The PR does not change config variables or any other global variable. (Global variables cannot be subject to the analysis described b/c the compiler doesn't generally expect to know which globals are used/modified in which functions called).

However thinking about this made me realize there is an issue with inner functions in the implementation, so I'll fix that.

mppf commented 4 years ago

I've noticed four problems with PR #14564:

  1. It doesn't correctly avoid init= when the RHS expression is a call returning by value
  2. It does not correctly handle early returns in a split init situation (deinit is called when it should not be)
  3. it does not enable split-init within a try or try! block
  4. the order of deinit is not necessarily appropriate any longer

1 and 2

I view the 1st and 2nd of these as implementation issues that I am working on addressing.

3

The third though would require spec updates as well, but it seems "obvious" to me that we should support it. try and try! are effectively a kind of decorator for a block. So I think that this for example should work:

  var r;
  try {
    r = new R();
  }

An error thrown in this situation is similar to an early return and the compiler can know that the variable hasn't been initialized in that case.

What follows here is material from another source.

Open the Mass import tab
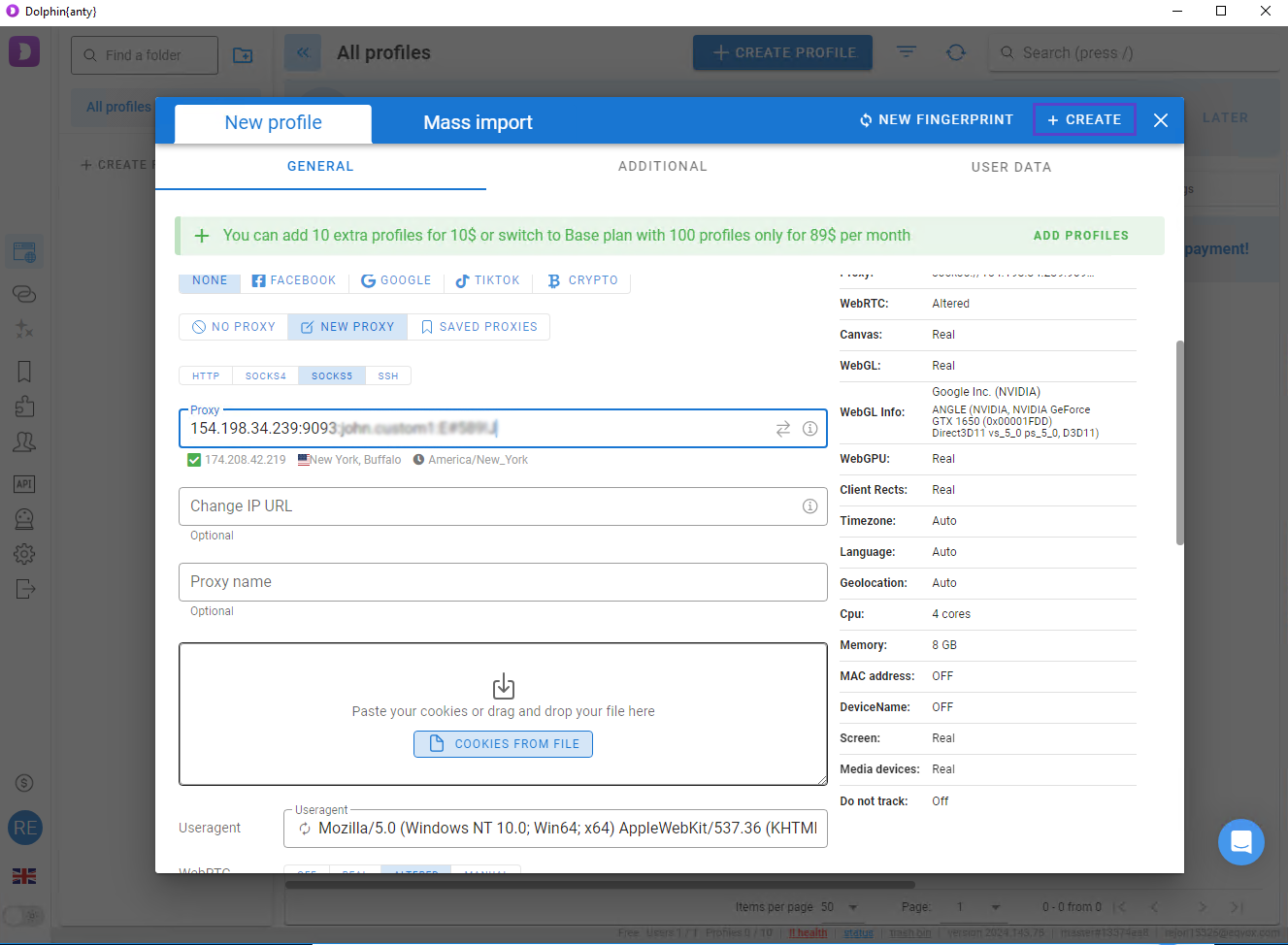Image resolution: width=1288 pixels, height=945 pixels. 478,123
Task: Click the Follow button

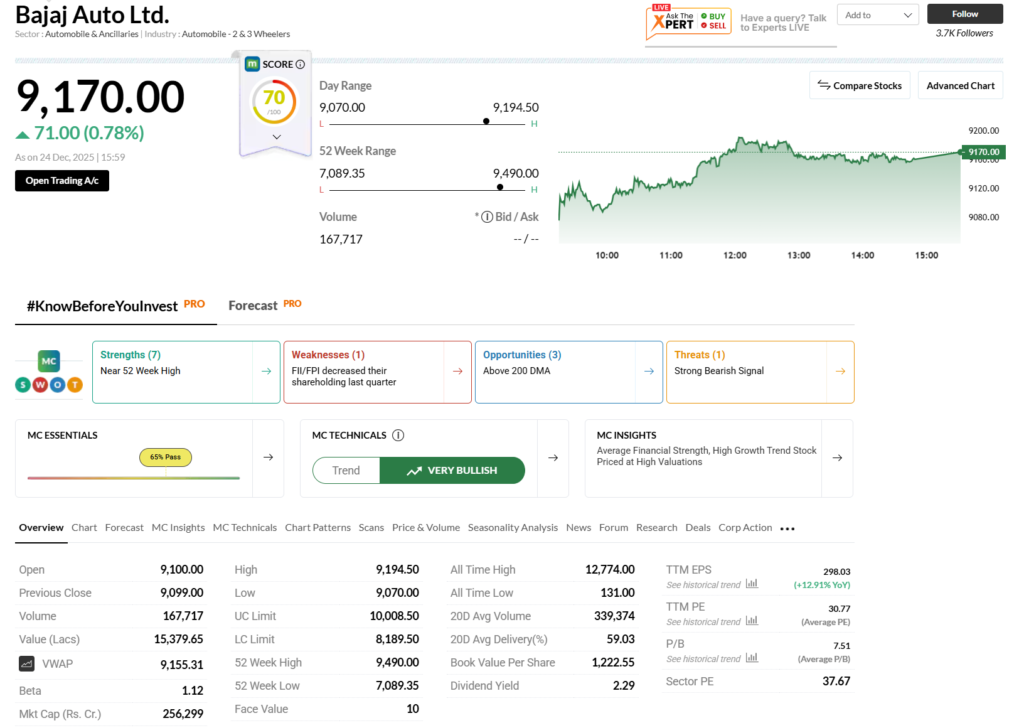Action: pyautogui.click(x=964, y=14)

But, if there are catch blocks, it becomes possible for an error to be thrown and leave the variable uninitialized. For example

  var r;
  try {
    r = returnsR(throw=true); // throws an error
  } catch {
    // r not initialized if returnsR threw an error
  }

Now we might imagine that we could support catch blocks similarly to conditionals, but the problem is that the try block can be escaped out of at any time (when an error is thrown) and as a result by nature of being in a catch block doesn't indicate whether the variable was initialized. For example:

  var r;
  try {
    if something then throw new Error();
    r = new R();
    if somethingElse then throw new Error();
  } catch {
    // r might be initialized or it might not be!
  }

The compiler could take the approach of ensuring that, in the event of an error caught, all variables being initialized in the try section are deinitialized. This is possible with analysis in the try block similar to what we do today. In that case, we could insist that each catch clause also initialize a variable. However I'm not so sure such a feature would actually be useful.

4

For the fourth issue - historically, we have deinitialized variables in the reverse order of declaration. But with split-initialization, the variable declaration order and the variable initialization order does not necessarily match:

  var a;
  var b;
  b = new R();
  a = new OtherRecordReferringTo(b);

Now de-initializing in reverse declaration order will lead to running b's deinit first, leaving a potentially referring to freed memory within its deinit call.

What's worse is that the split initialization allows initialization within conditionals, so that the initialization order might not be knowable at compile time:

  var a;
  var b;
  if option {
    b = new R();
    a = new R(b);
  } else {
    a = new R();
    b = new R(a);
  }

To solve this problem, I would propose that the initialization statements for split initialization must initialize the variables in the order that they are declared. I don't think that this has much impact on the expected use cases for split-initialization (where typically there is just one variable of interest).

mppf commented 4 years ago

Maybe in issue 4 we could only require initialization order match declaration order within conditionals. Generally speaking I think it will be fine for split-init to create a different initialization order than declaration order (once we update the compiler to deinit in reverse initialization order according to the initialization points).

vasslitvinov commented 4 years ago

For Issue 4 above, a related scenario is when the two variables are declared in different scopes. For example:

var a;
if option {
  var b = new R();
  a = new R(b);
} else {
  a = new R();
}
vasslitvinov commented 4 years ago

For 3, it is the easiest to disallow split-init within try blocks for now.

For 4, I agree that require the same initialization order in both branches of a conditional is the way to go.

While having the order of deinit match the order of declarations is appealing, it does not work in some split-init cases. So yes, let's go for deinit order matching the initialization order.